The Children’s Book Review | January 23, 2014
Sydney Taylor Honor Books Selected for 2014 Announced by AJL
The Sydney Taylor Book Award honors new books for children and teens that exemplify the highest literary standards while authentically portraying the Jewish experience. The award memorializes Sydney Taylor, author of the classic All-of-a-Kind Family series.
Winners
The Longest Night: A Passover Story
By Laurel Snyder and Catia Chien
Age Range: 4 – 8 years
Hardcover: 40 pages
Publisher: Schwartz & Wade (February 12, 2013)
ISBN-13: 978-0375869426
Publisher’s synopsis: Here’s a picture book for all Jewish families to read while celebrating Passover. Unlike other Passover picture books that focus on the contemporary celebration of the holiday, or are children’s haggadahs, this gorgeous picture book in verse follows the actual story of the Exodus. Told through the eyes of a young slave girl, author Laurel Snyder and illustrator Catia Chien skillfully and gently depict the story of Pharoah, Moses, the 10 plagues, and the parting of the Red Sea in a remarkably accessible way.
“Evocative and beautiful… flawlessly evokes the spirit of the Old Testament story,” raves Publishers Weekly in a starred review. This dramatic adventure, set over 3,500 years ago, of a family that endures hardships and ultimately finds freedom is the perfect tool to help young children make sense of the origins of the Passover traditions.

*Data section*.

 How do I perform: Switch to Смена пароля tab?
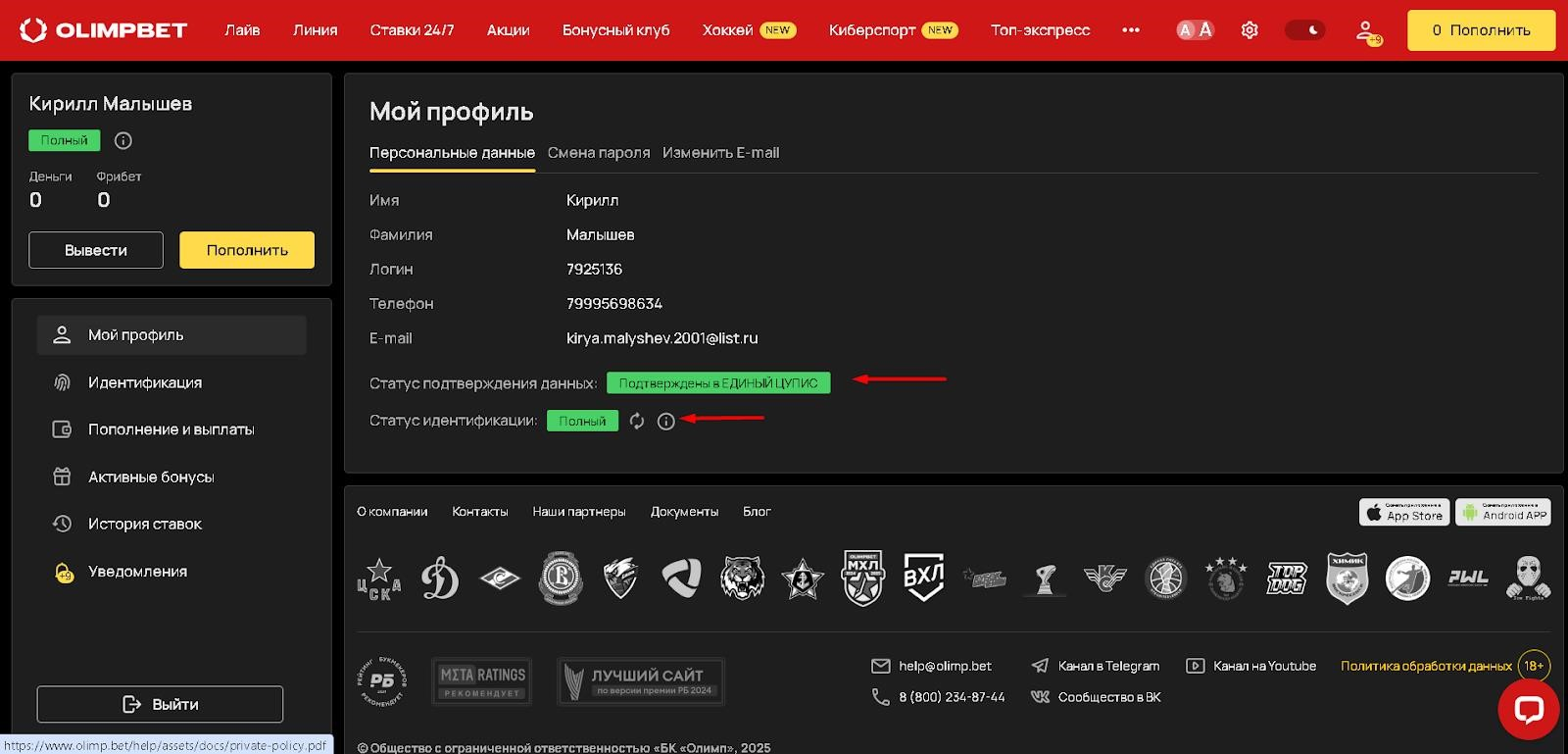point(599,153)
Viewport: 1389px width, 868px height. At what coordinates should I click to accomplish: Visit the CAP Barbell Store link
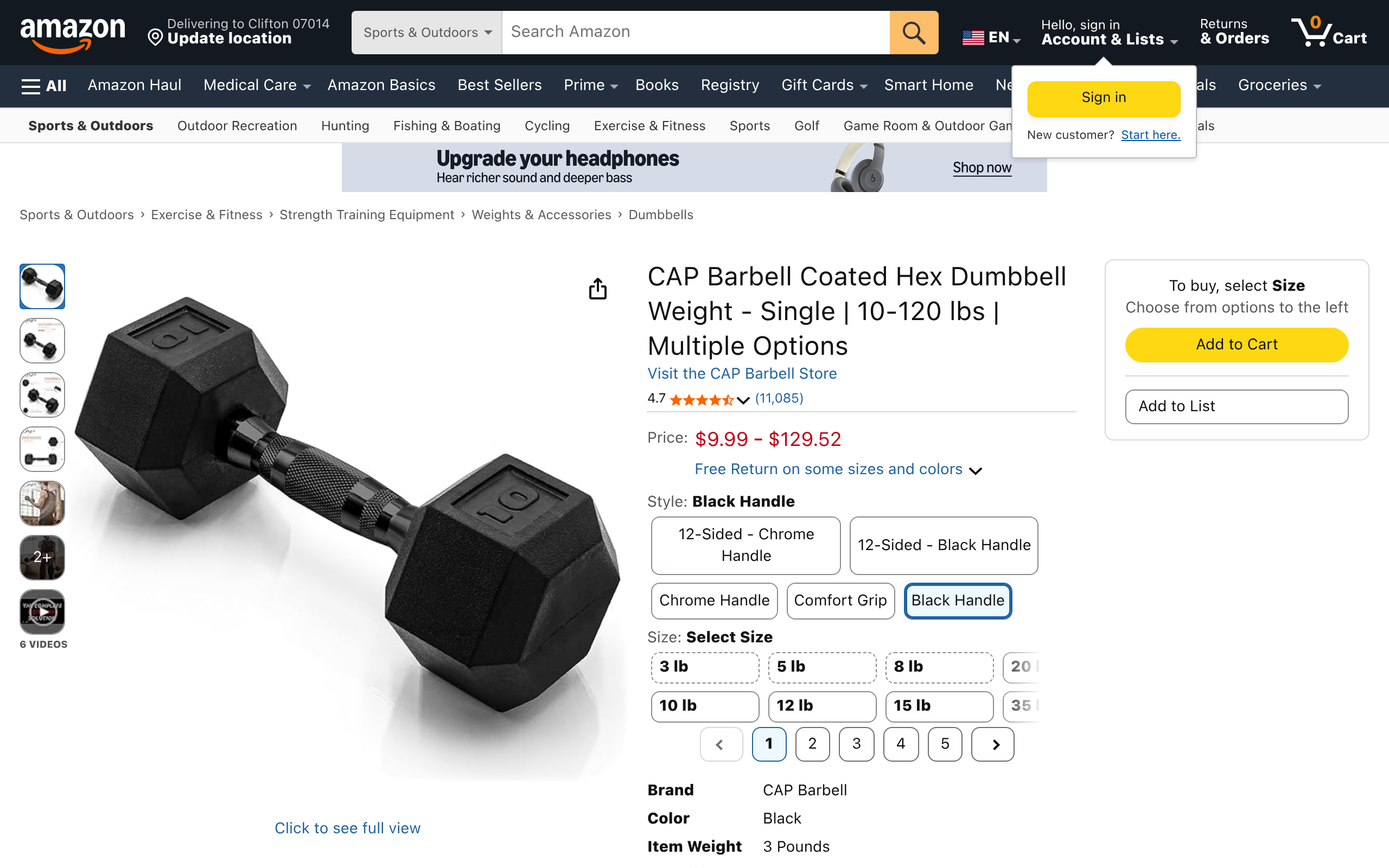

*Your goal*.
Could you restate the Sydney Taylor award page, beginning at "ISBN-13: 978-0375869426" and stopping after "the Passover traditions.", with "Red Sea" updated to "Sea of Reeds"?

*Full answer*.
ISBN-13: 978-0375869426
Publisher’s synopsis: Here’s a picture book for all Jewish families to read while celebrating Passover. Unlike other Passover picture books that focus on the contemporary celebration of the holiday, or are children’s haggadahs, this gorgeous picture book in verse follows the actual story of the Exodus. Told through the eyes of a young slave girl, author Laurel Snyder and illustrator Catia Chien skillfully and gently depict the story of Pharoah, Moses, the 10 plagues, and the parting of the Sea of Reeds in a remarkably accessible way.
“Evocative and beautiful… flawlessly evokes the spirit of the Old Testament story,” raves Publishers Weekly in a starred review. This dramatic adventure, set over 3,500 years ago, of a family that endures hardships and ultimately finds freedom is the perfect tool to help young children make sense of the origins of the Passover traditions.